> _작업 지시_
"At what (x,y)" 문구가 든 줄에서 시작해 "Looking at the" 문구가 든 줄에서 끝나는 기록을 양 끝 줄까지 포함해 그대로 옮겨 적으세요. 그림은 답에서 빼세요.
### 사용할 자료 ###
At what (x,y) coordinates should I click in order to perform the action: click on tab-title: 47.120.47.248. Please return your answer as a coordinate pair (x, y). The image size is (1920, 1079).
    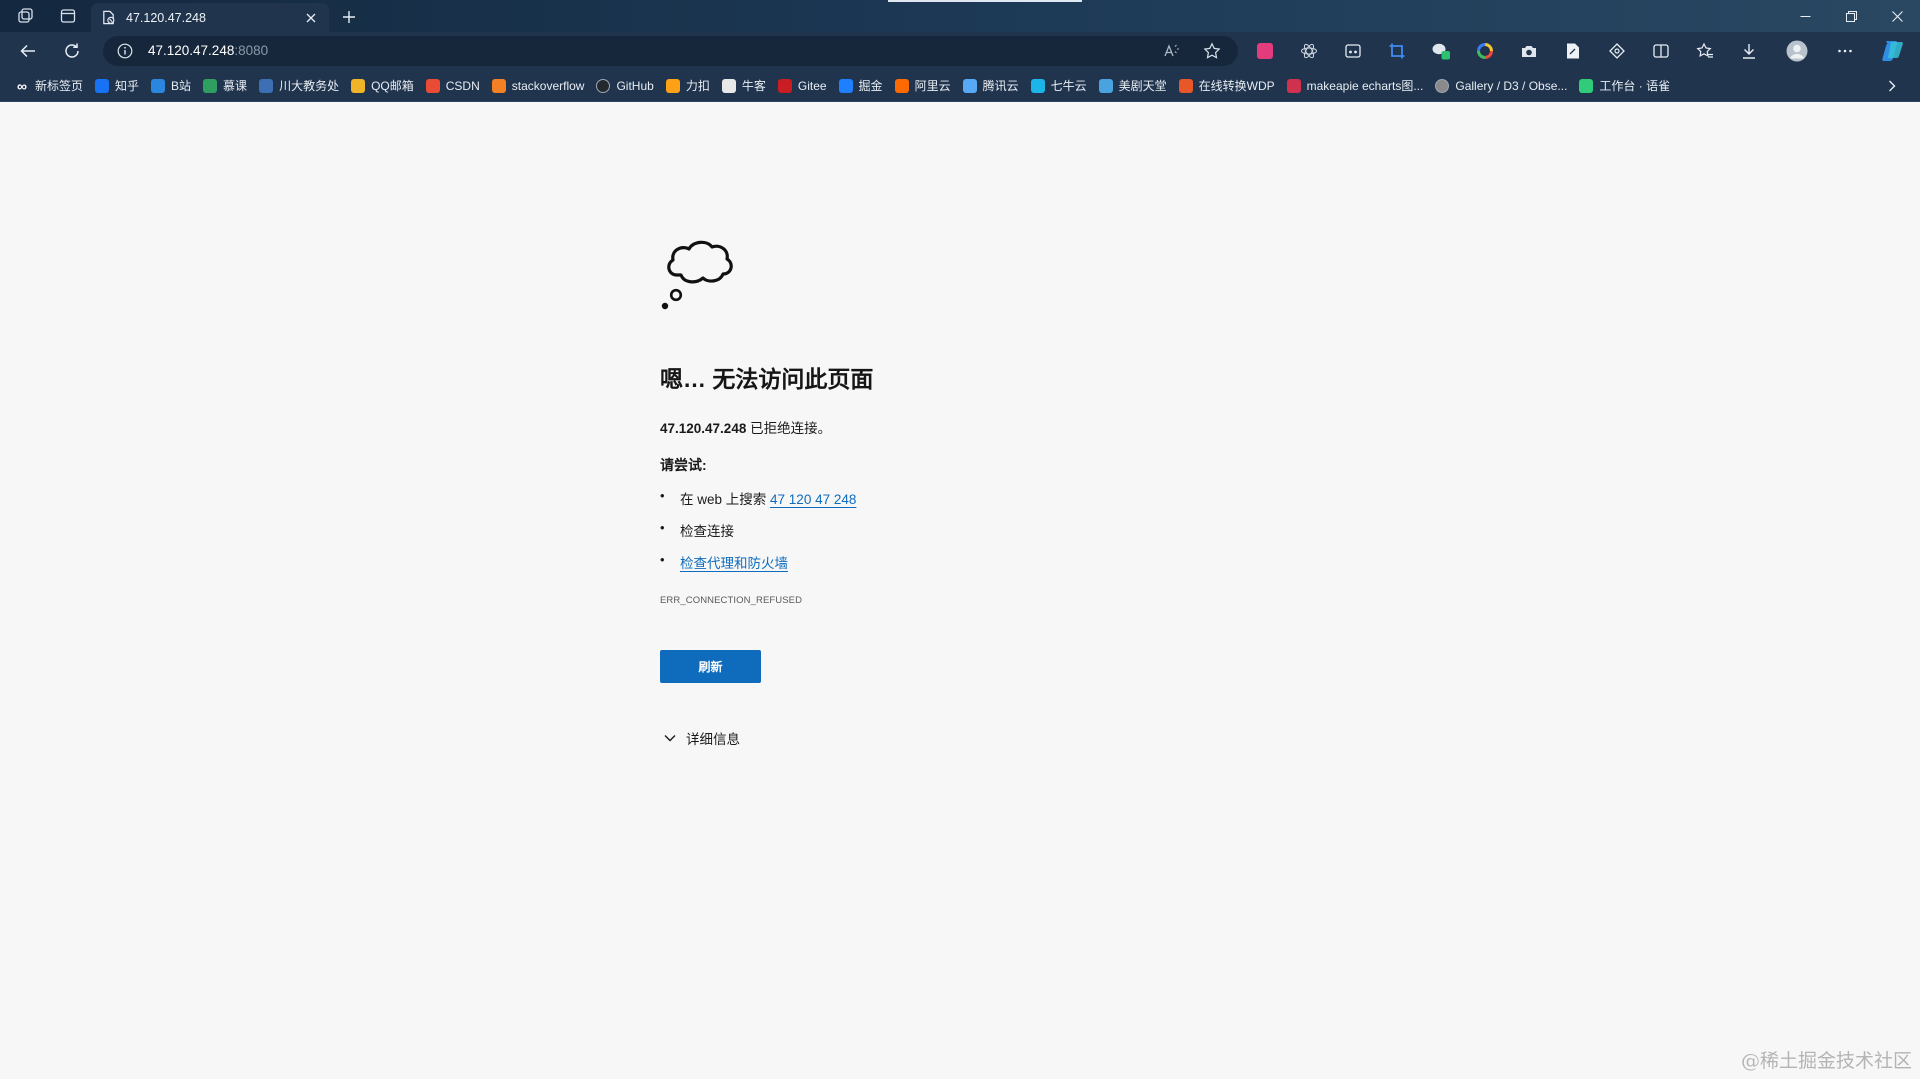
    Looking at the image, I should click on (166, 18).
###
### 사용할 자료 ###
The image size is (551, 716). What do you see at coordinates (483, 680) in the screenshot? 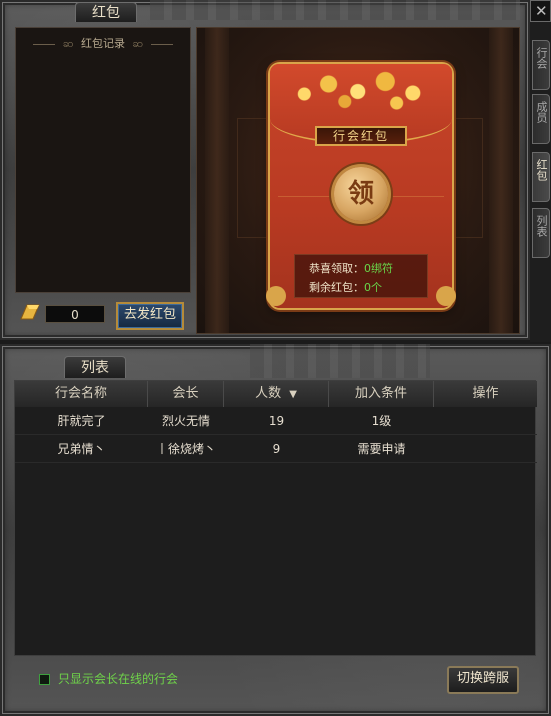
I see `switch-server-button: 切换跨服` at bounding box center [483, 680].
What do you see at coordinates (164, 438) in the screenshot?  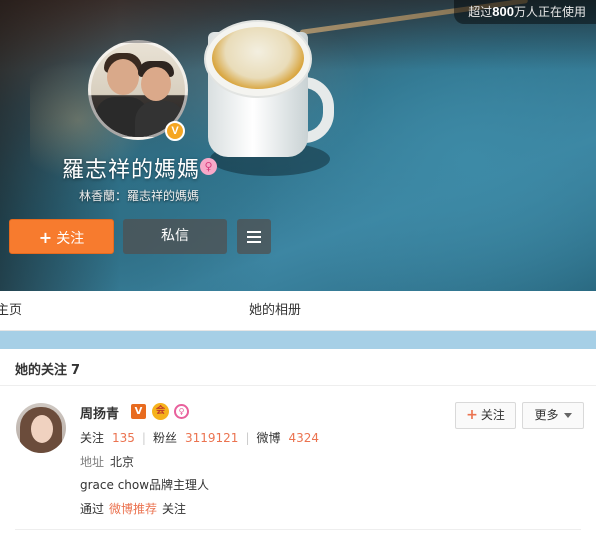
###
> _작업 답안_
At what (x,y) coordinates should I click in order to perform the action: click on tab-title: 47.120.47.248. Please return your answer as a coordinate pair (x, y). The image size is (1920, 1079).
    Looking at the image, I should click on (166, 18).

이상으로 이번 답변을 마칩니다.